While Eli Lilly celebrated a “solid quarter” of earnings this morning, a look over the Big Pharma’s third-quarter presentation reveals that the company has quietly dumped two clinical-stage assets.
One of these is LOXO-338, which was undergoing a phase 1 trial in patients with advanced hematologic malignancies. Lilly licensed the ex-China rights to the drug—a selective small-molecule inhibitor of a protein called B-cell lymphoma-2—from Shanghai Fosun Pharmaceutical two years ago.
At the time of the deal, Fosun hyped up BCL-2 as an “increasingly important therapeutic target in cancer biology.” Lilly presumably agreed, handing over $40 million and pledging up to $400 million to follow in potential biobucks. AbbVie and Roche have previously scored success by bringing the first BCL-2 inhibitor to market in the form of leukemia drug Venclexta.
Fosun has its own phase 1 trial of LOXO-338, which it calls FCN-338, underway in China for chronic lymphocytic leukemia and small lymphocytic lymphoma.

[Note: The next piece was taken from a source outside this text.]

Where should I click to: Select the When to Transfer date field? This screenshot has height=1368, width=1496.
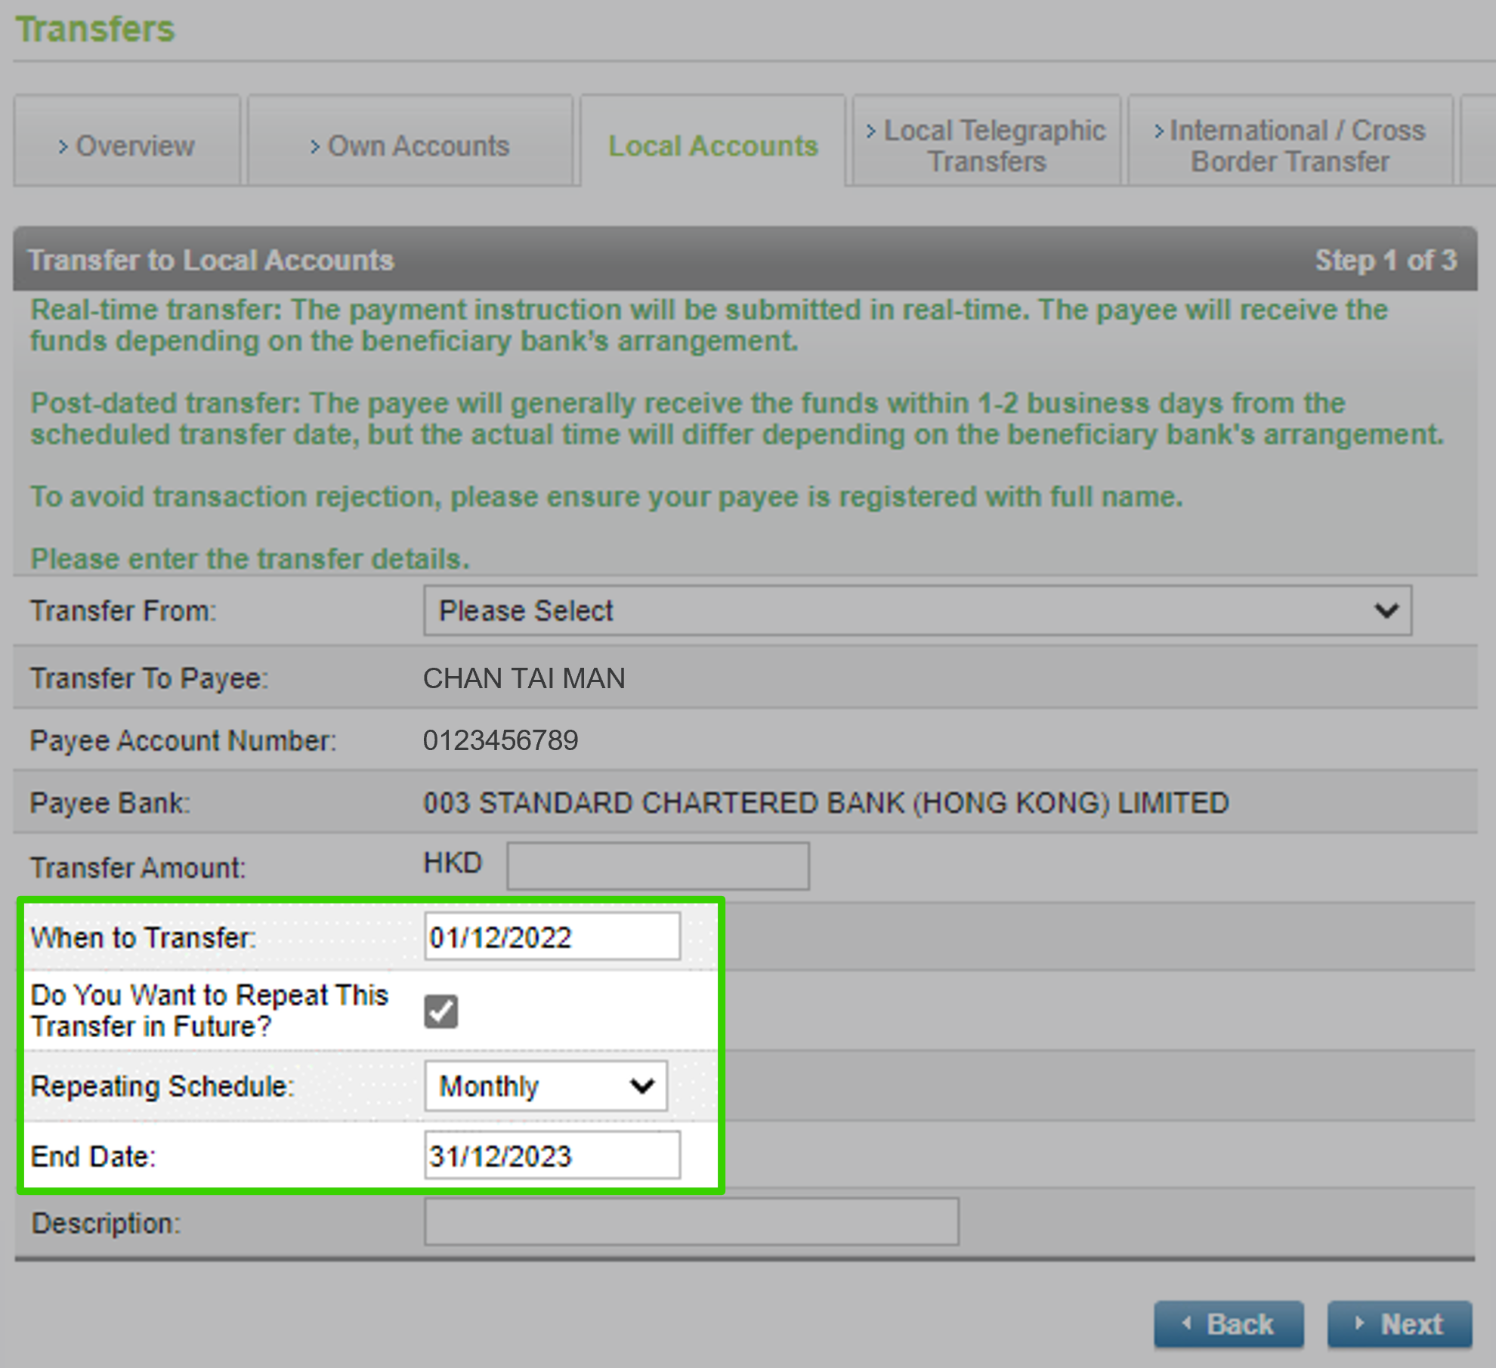click(x=552, y=937)
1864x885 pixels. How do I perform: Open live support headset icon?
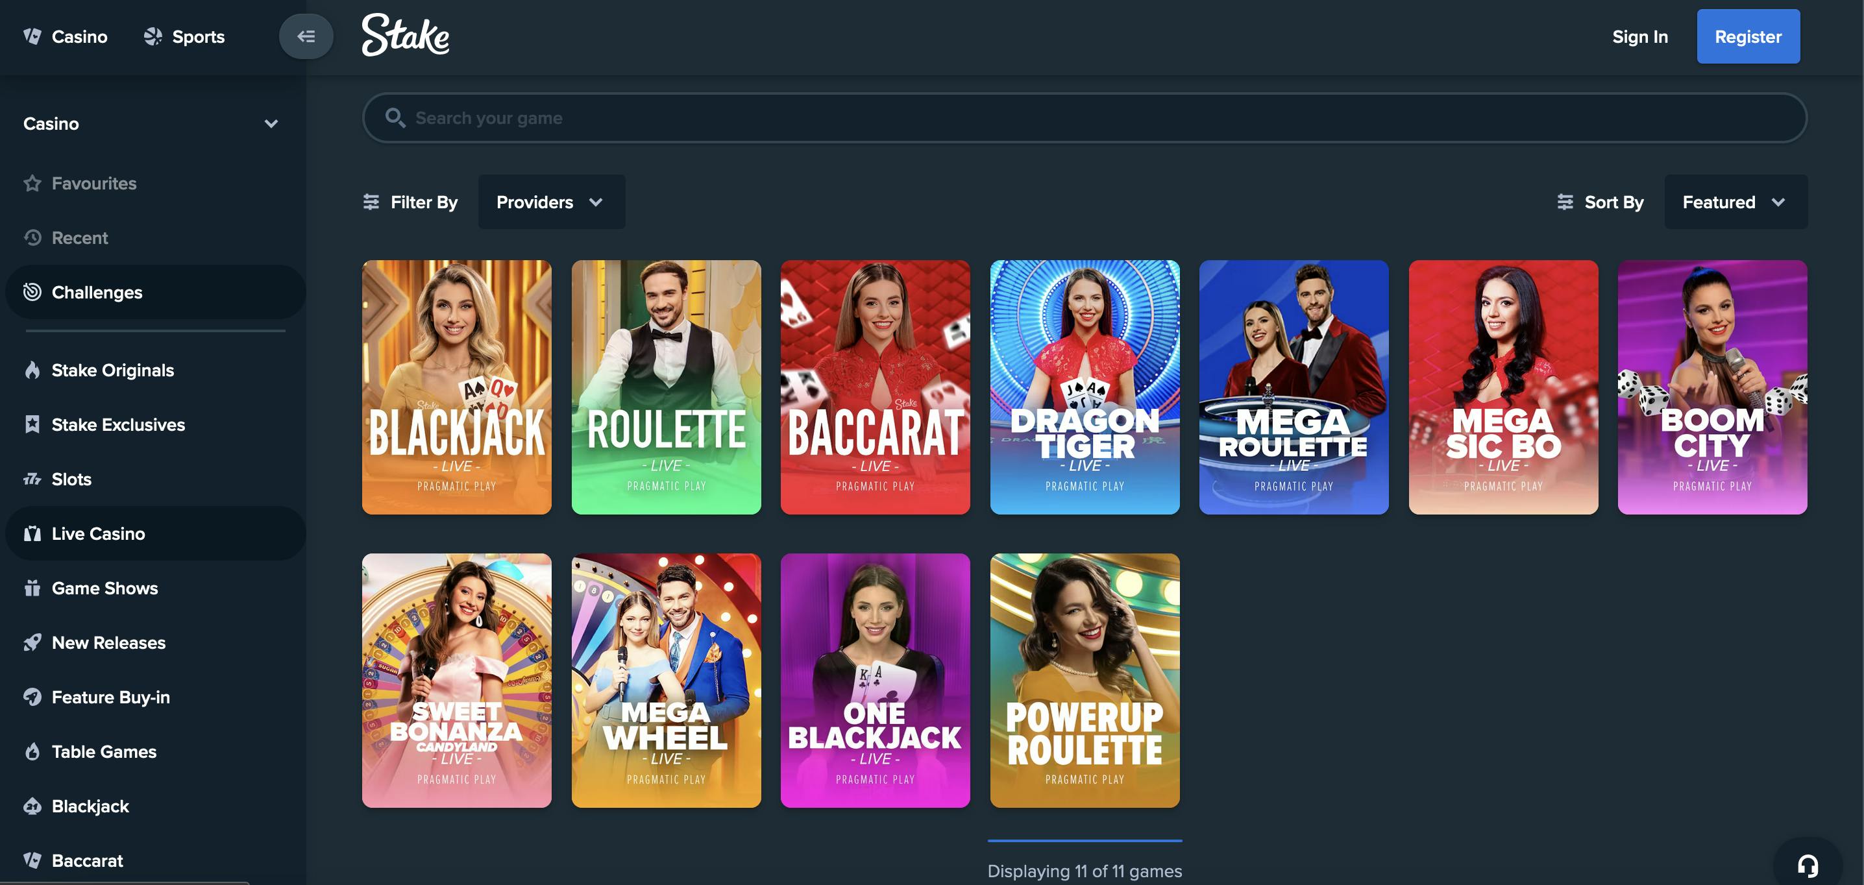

The further advanced of Lilly’s two scrapped assets is LY3451838, which was undergoing a phase 2 trial for treatment-resistant migraine. The monoclonal antibody, which is administered intravenously, is designed to target the pituitary adenylate cyclase activating polypeptide-38 receptor.
The midstage study kicked off in November 2020 and was due to complete at the end of September 2022, according to ClinicalTrials.gov. It’s not clear whether a peek at the data spooked Lilly into dropping the drug.